Queue.every('60 minutes', job);
// Processing a scheduled job.
Queue.process(jobName, sendReport);
// The body of job goes here.
function sendReport(job, done) {
Parse.Cloud.httpRequest({
method: 'POST',
headers: {
'Content-Type': 'application/json',
},
url: "https://example.com/url/", // Webhook url
body: "body goes here"}).then(function(httpResponse) {
console.log("Successfully POSTed to the webhook");
// Don't forget to run done() when job is done.
done();
}, function(httpResponse) {
var errorMessage = "Couldn't POST to webhook: " + httpResponse;
console.error(errorMessage);
// Pass Error object to done() to mark this job as failed.
done(new Error(errorMessage));
});
}
It works fine, though I noticed that sometimes kue-scheduler fires the event more often than needed. See this issue for more info: https://github.com/lykmapipo/kue-scheduler/issues/45
If you are on AWS this may be an option:
Create a AWS CloudWatch Event Rule that is triggered at specific intervals and calls a Lambda function. The Event Rule can pass parameters to the Lambda function.
Create a simple Lambda function that calls a Cloud Code function / job. If you receive the cloud code function name and other parameters from the Event Rule, you only need one generic Lambda function for any Cloud Code call.

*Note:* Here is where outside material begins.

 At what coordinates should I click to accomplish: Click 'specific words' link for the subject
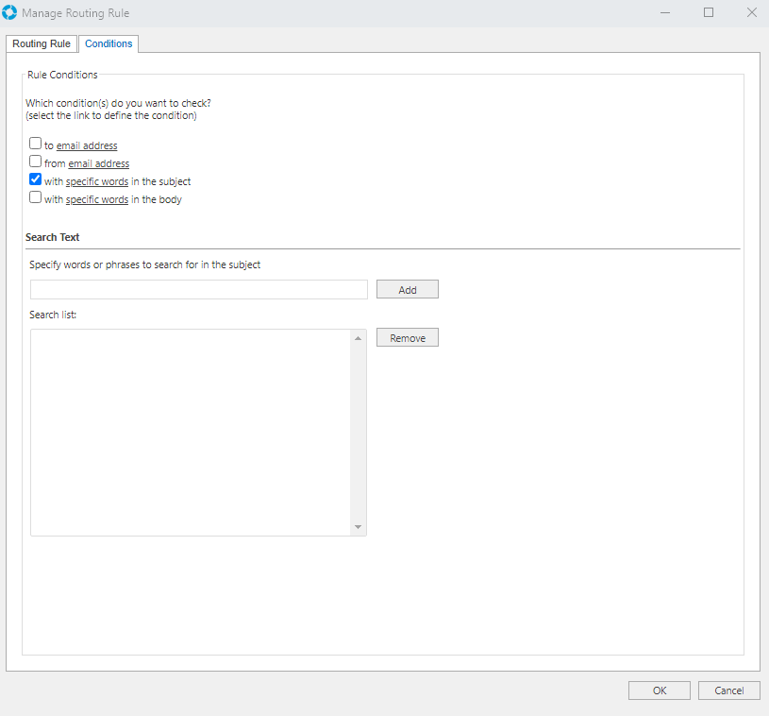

This has several advantages as Event Rules are part of AWS infrastructure and can be easily integrated with other AWS services. For example, you can set up intelligent queueing of Event Rule calls so that if the previous call did not complete yet, you discard the next call in the queue, overflow to another queue, notify an operator, etc.
You can use the parse-server-scheduler npm-module.
It does not require any external server and simply allows you to setup scheduling in parse-dashboard.